▸ **Dataset extract**:
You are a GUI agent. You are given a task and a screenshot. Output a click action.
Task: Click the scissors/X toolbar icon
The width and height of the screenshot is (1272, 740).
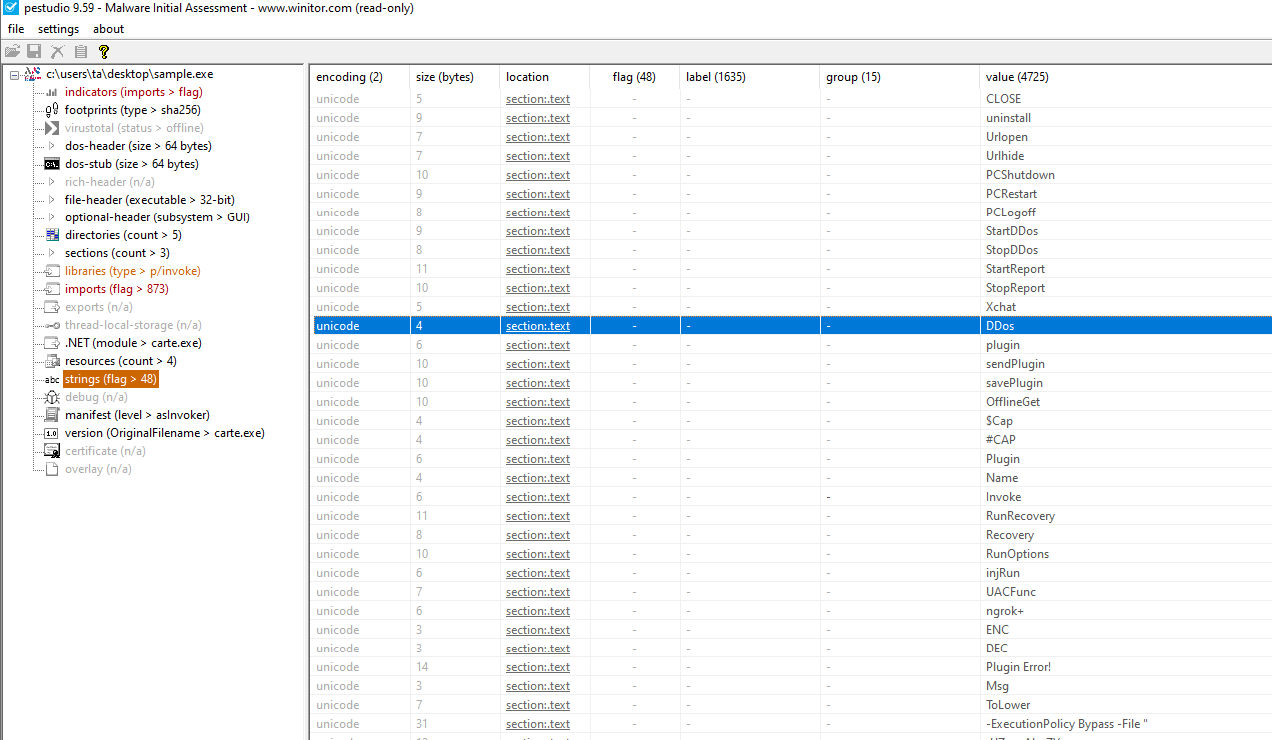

==

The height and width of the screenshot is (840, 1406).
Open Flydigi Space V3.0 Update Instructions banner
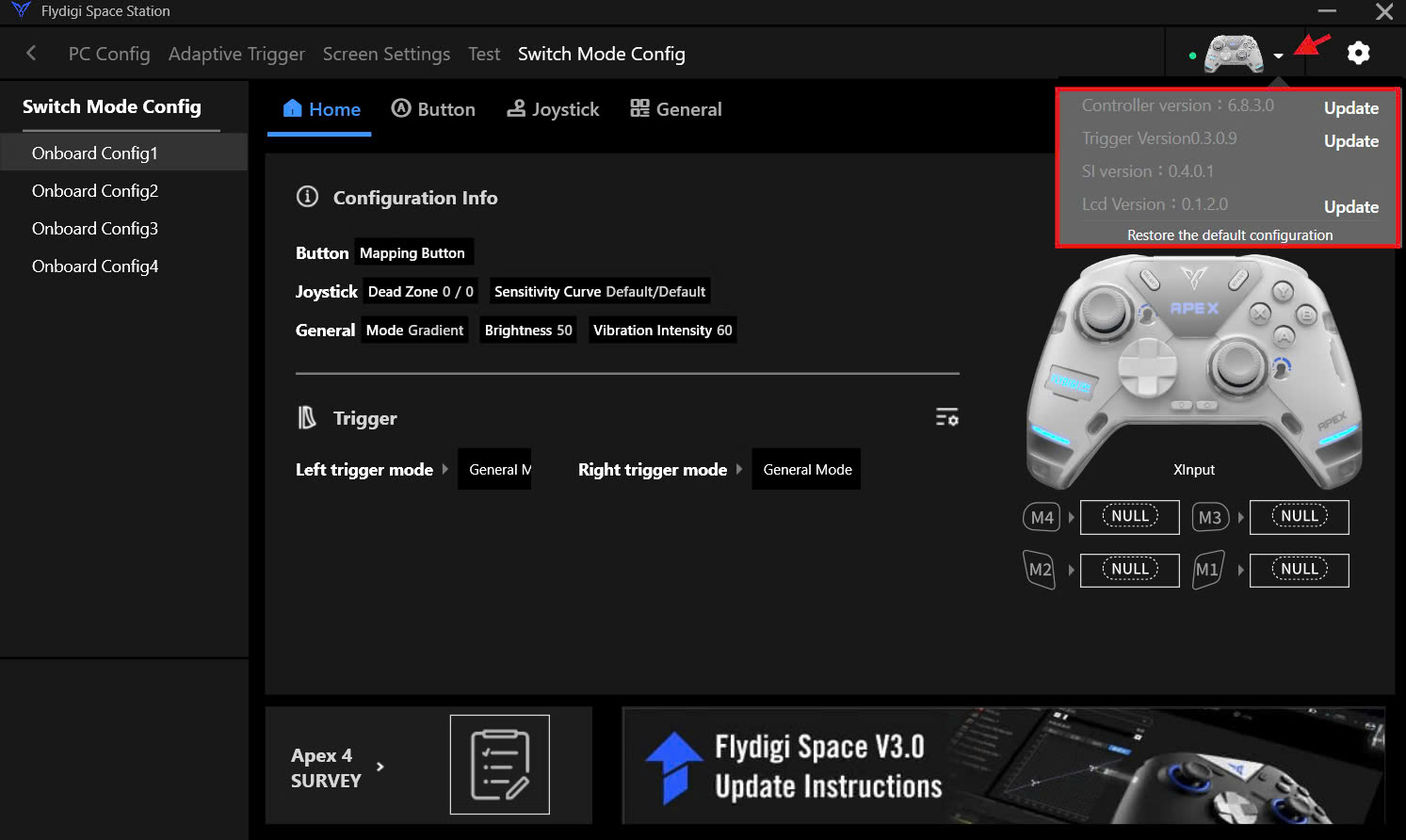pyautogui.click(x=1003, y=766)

...

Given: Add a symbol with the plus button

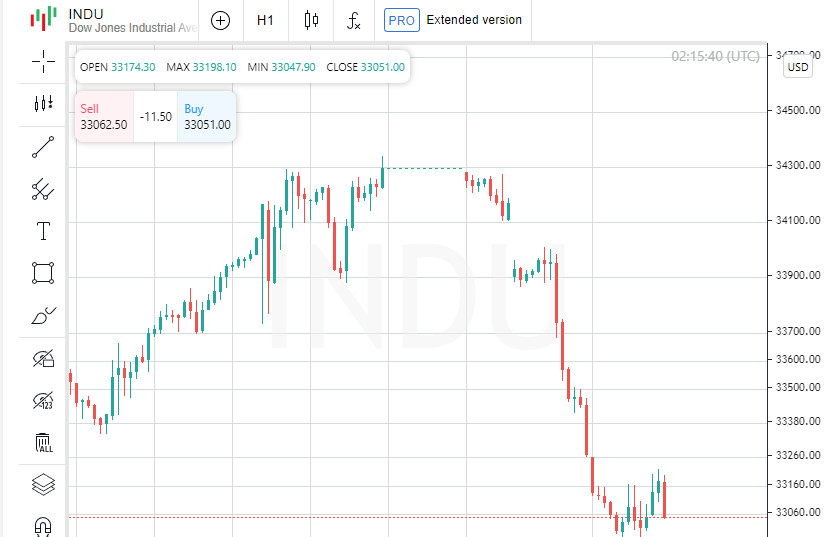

▸ **What the task asks**:
Copy the lines of the listing from the line with "The height and" to the line with "pyautogui.click(x=1003, y=766)", both included, and leave the pictures out of your copy.

▸ **Answer to the exercise**:
The height and width of the screenshot is (840, 1406).
Open Flydigi Space V3.0 Update Instructions banner
pyautogui.click(x=1003, y=766)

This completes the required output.